How we supported the visual arts in 2019

February 4, 2020

Throughout the last calendar year, the Copyright Agency’s Cultural Fund provided valuable support to Australia’s visual arts sector.

Grants were awarded to individual artists to create new work and to pursue career and professional development opportunities, and to organisations to facilitate professional mentorships, residencies (both at home and abroad), skills development and exhibition outcomes. In addition, one life-changing Fellowship was awarded to an established visual artist to create a significant new work.

The $80,000 Fellowship for a Visual Artist was awarded to Western Australian artist, Danielle Freakley. Freakley plans to create a virtual reality piece called ‘Imagine Your Friends’, widely questioning imaginary friend function throughout history and in everyday life. This will become a solo exhibition at performance space HERE Art Centre in New York.

Two art galleries were among the funding recipients announced in December 2019:

  • Queensland Art Gallery and Gallery of Modern Art (QAGOMA) received $15,300 for its 2020 Open Studio program, which will provide onsite residencies to three mid-career Australian artists. Grace Lillian Lee (remote QLD), Madeline Kelly (regional NSW) and Abdul Abdullah (metropolitan NSW) will each conduct practice-based research at QAGOMA, engaging with audiences both onsite and online through tutorial-based activities, blog posts, video interviews, and public events.
  • Institute of Modern Art (IMA) received $15,000 for Creolization, an exhibition, publication and live symposium to be curated by Hans Ulrich Obrist and Asad Raza. Creolization will engage a First Nations curator and five Australian artists to show new work at the IMA. The exhibition will feature visual artworks and environments, documentary film and songs, dramaturgical structures and archival material; the accompanying symposium will feature choreographic and discursive events.

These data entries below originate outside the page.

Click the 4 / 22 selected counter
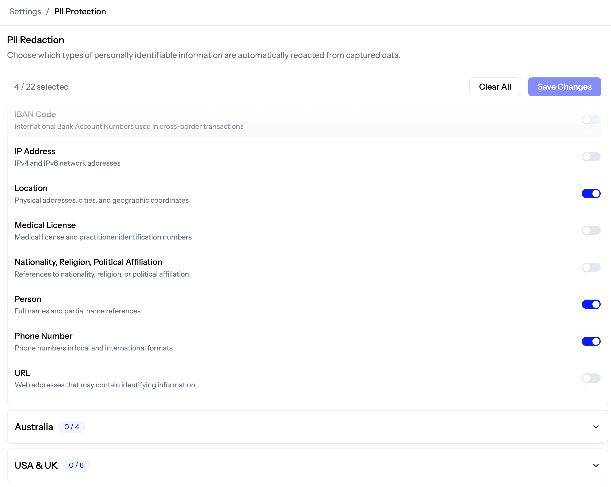Viewport: 611px width, 487px height. (x=41, y=87)
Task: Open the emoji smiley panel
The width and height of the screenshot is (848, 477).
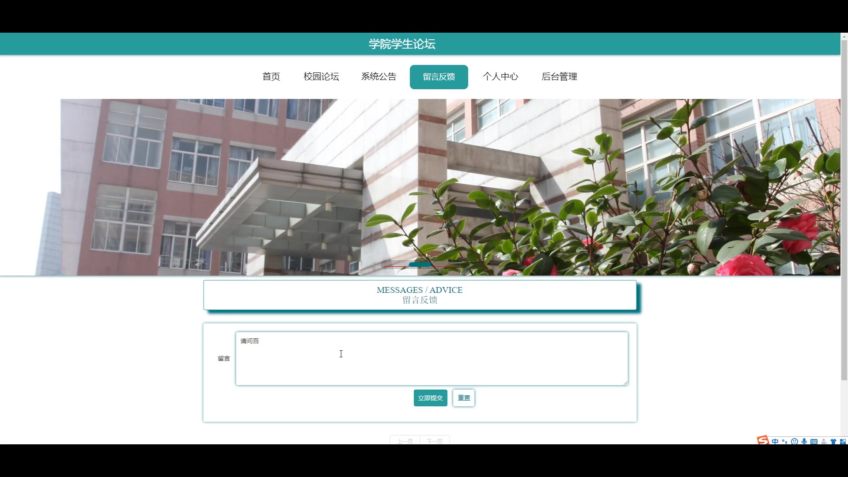Action: (x=794, y=441)
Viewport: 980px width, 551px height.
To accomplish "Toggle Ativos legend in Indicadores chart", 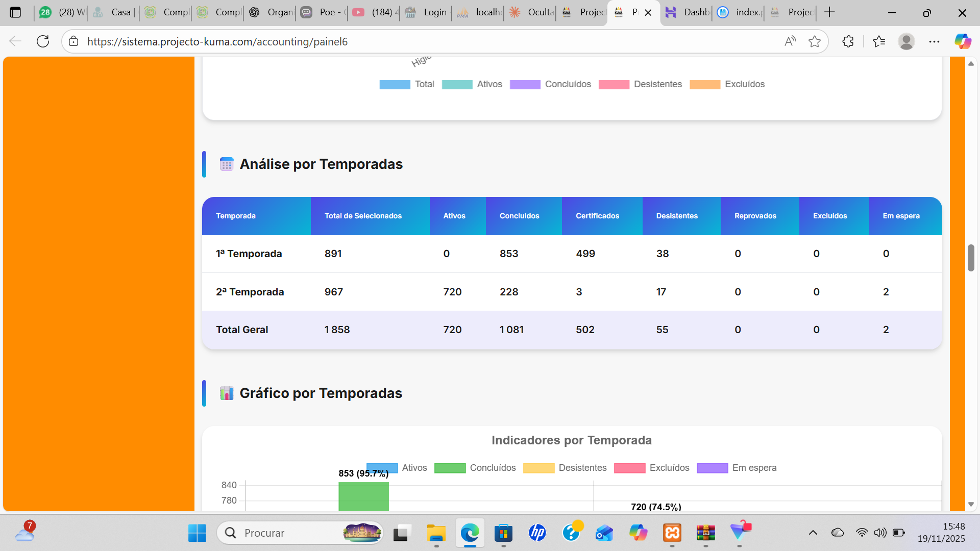I will [x=414, y=468].
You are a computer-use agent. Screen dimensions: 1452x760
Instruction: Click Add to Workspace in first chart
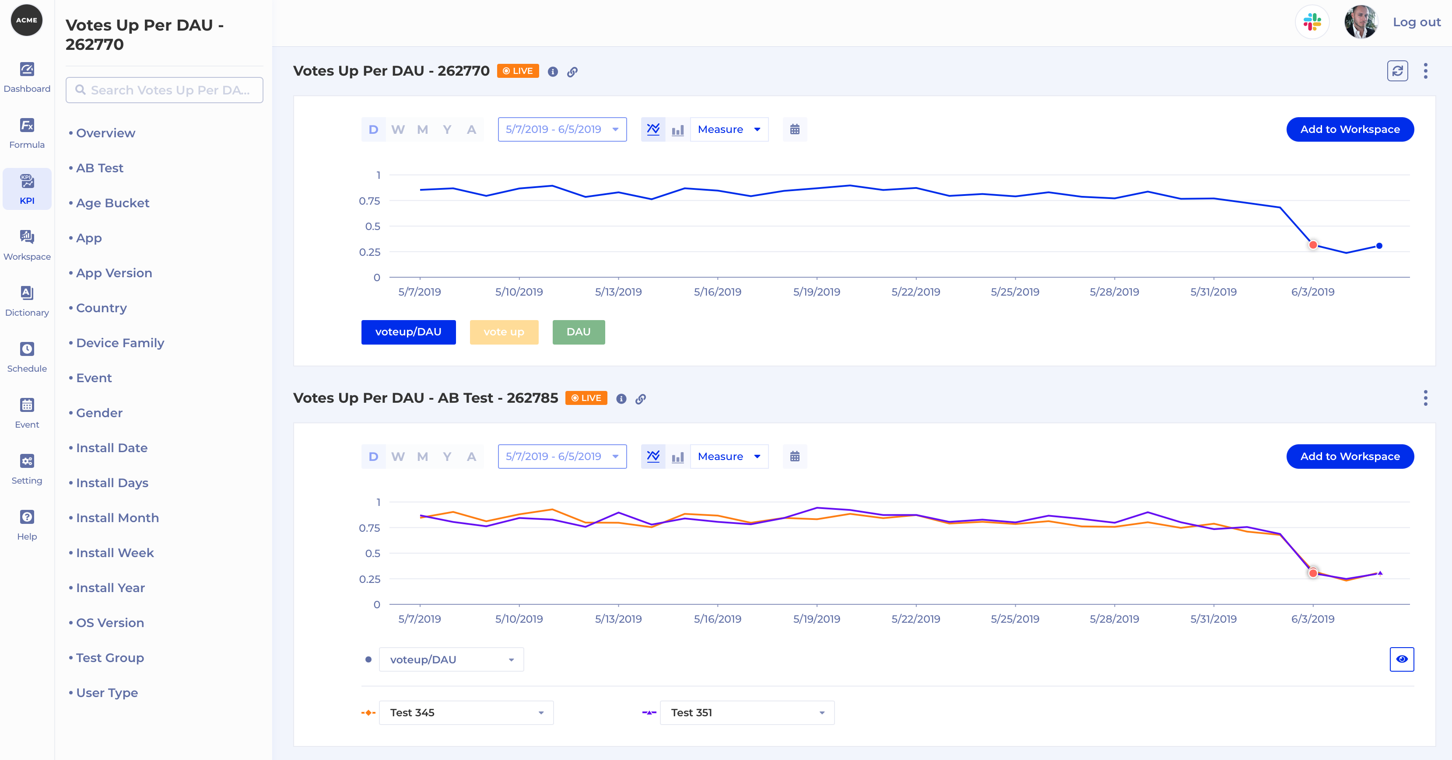(x=1349, y=130)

Several individual artists also received Create Grants (worth $10,000) and Ignite Grants* (worth $5,000):

  • Environmental artist Debbie Symons received a Create grant for her project ‘Sing’. 50 handwoven pendant nests will be fitted with sensor-activated miniature speakers, which will play pre-recorded bird songs as they are suspended from the gallery ceiling.
  • Artist Abdul Abdullah received a Create grant for ‘Hierarchies’. This project will use reprogrammed surveillance technologies to co-opt a gallery into a screening room, with audiences able to observe their real-time digital profiling on large display monitors in the space.
  • Sydney video installation artist and sculptor Lisa Sammut received an Ignite grant for an eight-week structured studio program at Heima Art Residency (Iceland); a one-week intensive mentorship in video and installation art with Turner-prize winning artist Laure Prouvost (France); and a period of research at the Venice Biennale (Italy).
  • Artist Thom Roberts received an Ignite grant to undertake a structured residency at Socìetas Raffaello Sanzio (Cesana, Italy), an Italian experiential theatre company. He will be mentored in new modes of storytelling – specifically using virtual reality (VR) technology – by Socìetas co-founder Chiara Giudi, as well as Scott Wright, Artistic Director of Erth Visual and Physical Theatre.

Our members commit 1.5% of revenue every year for grants like these to enhance the profile of Australian writers and visual artists and to support our dynamic visual arts, writing and publishing sectors. In doing so, they help ensure that creators are better supported and are paid appropriately for their work.

For more information, visit the Cultural Fund page on our website.

* As many funding bodies are offering opportunities for individual professional development, the Cultural Fund’s Ignite Grants will not be offered in 2020.